**Texto proporcionado**
┄┄┄┄┄┄┄┄┄┄

No es de este mundo la pulcritud de los espacios públicos, ni que en un área conurbana como la de Tokio, con cerca de 30 millones de habitantes, no haya coches aparcados en la calle porque el espacio público no debe ser usado de manera privada. Ni tampoco es de este mundo que dejes una bicicleta en la acera sin cadena y a la mañana siguiente siga allí. Que no haya papeleras por las calles y no se vea un papel ni una colilla en el suelo. Que en el tren de alta velocidad pidan que no se hable por teléfono para no molestar al resto de usuarios… y que a nadie se le ocurra no hacer caso. Que puedas dejar tranquilamente el móvil o la billetera en la mesa del restaurante e irte al baño. Que todos los japoneses te saluden con una sonrisa y una inclinación, aunque no te entiendan.
No, la sociedad japonesa no es de este mundo; tiene algo de marciana –en el sentido de extraña–, diferente a cualquier otra sociedad que se haya visto. Eso es lo primero que atrapa de Japón, la sensación de tranquilidad, de que todo funciona y de que la educación y el respeto por lo público es algo sacrosanto. Marciano total. Luego están la primavera y la floración de los cerezos, el otoño vestido de ocre, rojo y amarillo, y esos templos de solemnes maderas. Y el contraste que lo impregna todo: entre los parsimoniosos monjes sintoístas y la ajetreada multitud del metro en hora punta; entre los jardines con cedros donde reina el silencio y el estruendo y el aire viciado de humo de un pachinko lleno de gente frente a máquinas de juego; o entre los rascacielos forrados de neones junto a los yokocho (callejones) que huelen a yakitori (brocheta de carne) y a sake.

┄┄┄┄┄┄┄┄┄┄

[Entradas sobre coordenadas de destino]
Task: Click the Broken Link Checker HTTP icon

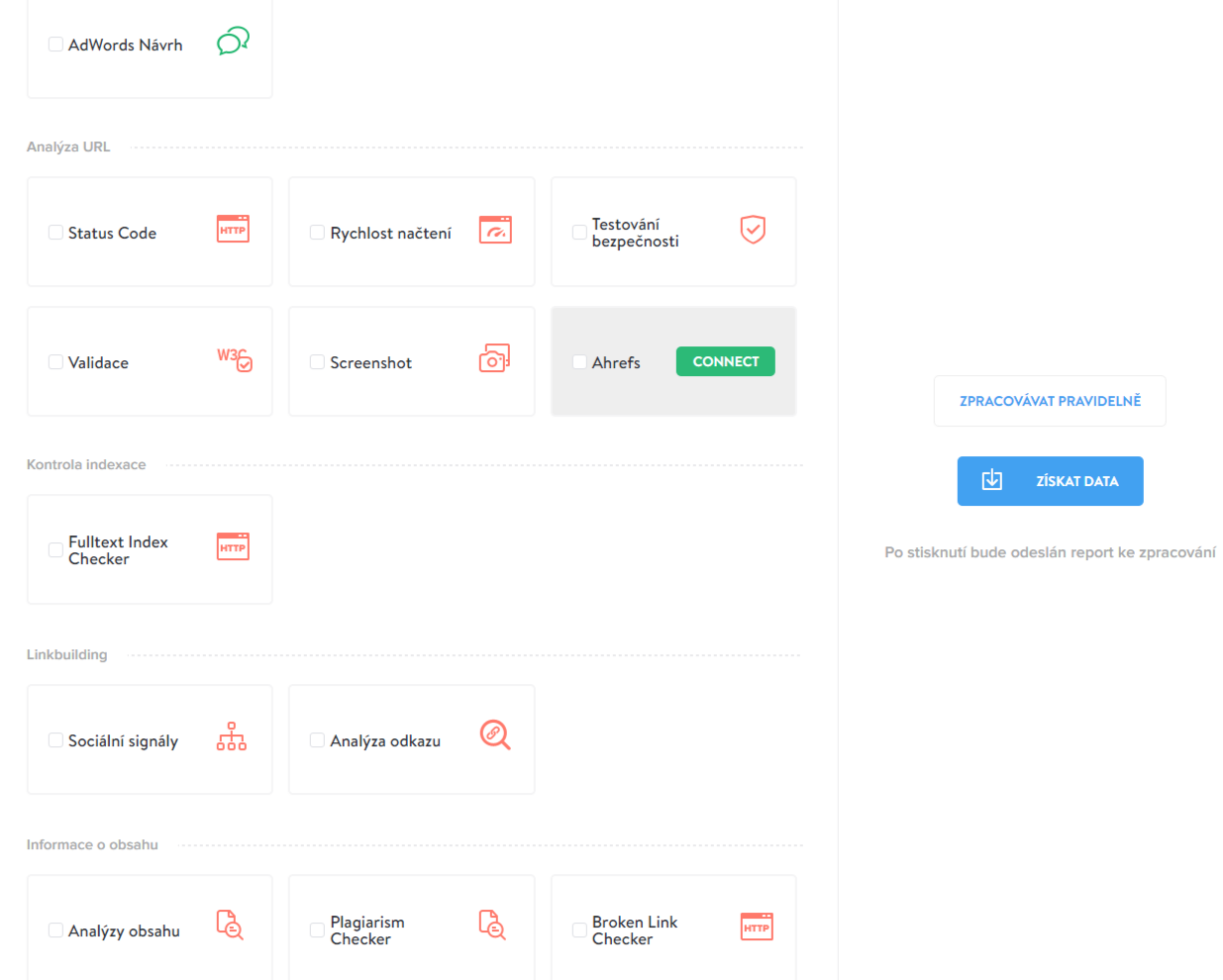Action: 757,927
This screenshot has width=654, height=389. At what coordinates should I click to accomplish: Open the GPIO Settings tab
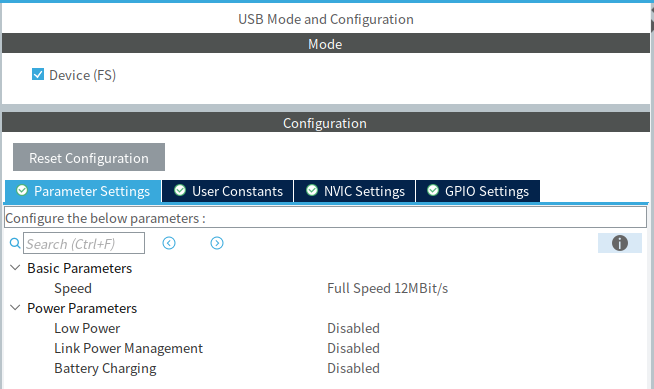478,191
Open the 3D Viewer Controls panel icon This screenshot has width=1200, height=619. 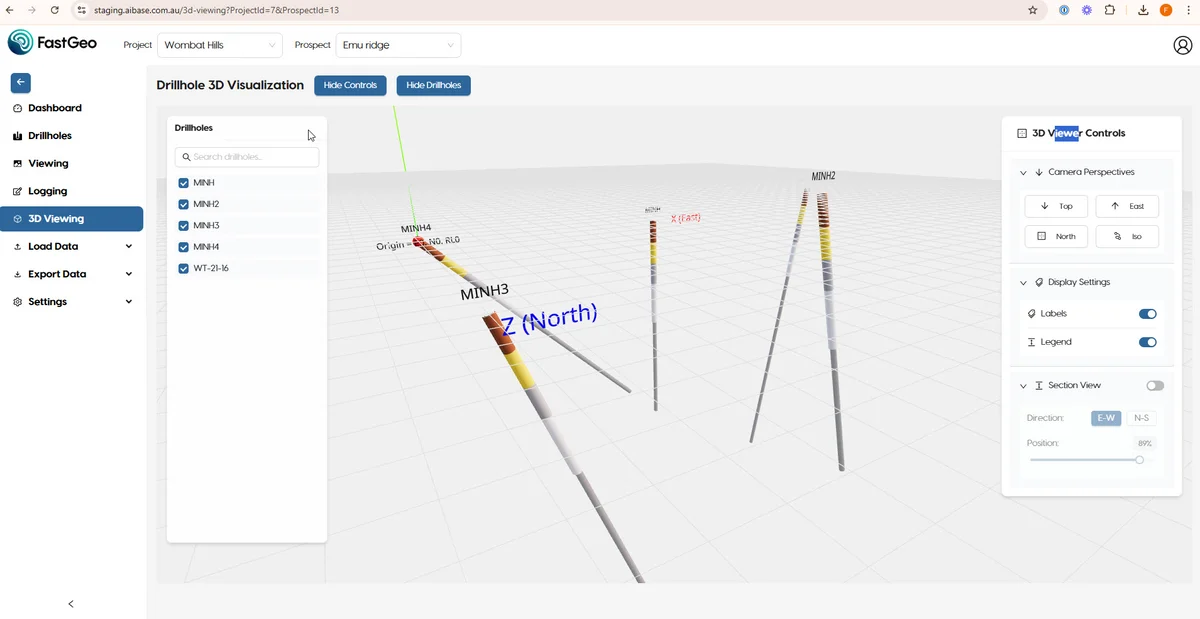point(1022,132)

┄┄┄┄┄┄┄┄┄┄

**Instrucciones de trabajo**
1: Resume en dos oraciones el texto sobre Japón.
2: Prosigue el texto sobre Japón a partir de su última oración.
El listado no guarda ninguna relación con el texto sobre Japón.

**Respuestas esperadas**
1: La sociedad japonesa parece de otro mundo por la limpieza de sus calles, la confianza con que se dejan objetos sin vigilancia, el respeto por lo público y la cortesía con que todos saludan. A esa sensación de tranquilidad se suman los cerezos en flor, los colores del otoño, los templos de madera y los contrastes entre la calma de monjes y jardines y el bullicio del metro, los pachinkos y los rascacielos.

2:
Japón es el agua casi hirviendo de un onsen (baños termales), el suelo de tatami de un ryokan (alojamiento tradicional) y también el naranja butano de los torii en la entrada de los santuarios. Es el contraste de una sociedad amabilísima, pero con un elevado grado de infelicidad –por la exigencia a la que el colectivo somete al individuo– y altamente tecnificada, que inventó el tren bala en 1964 pero donde todavía hay tiendas que solo aceptan efectivo. Creo que por todo eso, Japón engancha tanto al viajero occidental.
OSAKA, EL PUNTO DE PARTIDA
Una de sus puertas de entrada es Osaka, porque allí está el aeropuerto internacional de Kansai a donde llegan muchas aerolíneas europeas. Osaka merece sobradamente que se le dediquen dos o tres días. Si acabas de llegar al país, el barrio de Dotombori, el de los restaurantes, los neones, los izakayas (especie de taberna que sirven bebidas y tapas) y el ambiente nocturno te encandilará.
Otro punto de interés es el Castillo de Osaka, que impacta de lejos con su color níveo. Es la estampa icónica de una fortaleza medieval de la época Edo, de madera y con cinco pisos exteriores en forma de pagoda. Su construcción se inició en 1583 por el daimio (señor feudal) Toyotomi Hideyoshi y tuvo un papel fundamental en muchos lances de la historia del país. Por desgracia fue arrasado en la II Guerra Mundial y lo que ahora vemos es una copia casi exacta del original, pero de cemento. Lo rodean aún las ciclópeas murallas y unos cuidados jardines muy recomendables para disfrutar del hanami, la observación de los cerezos en flor cada primavera. Como contraste, en el barrio de Umeda se elevan algunos de los rascacielos más vanguardistas del país, con un observatorio espectacular en la Umeda Sky Building.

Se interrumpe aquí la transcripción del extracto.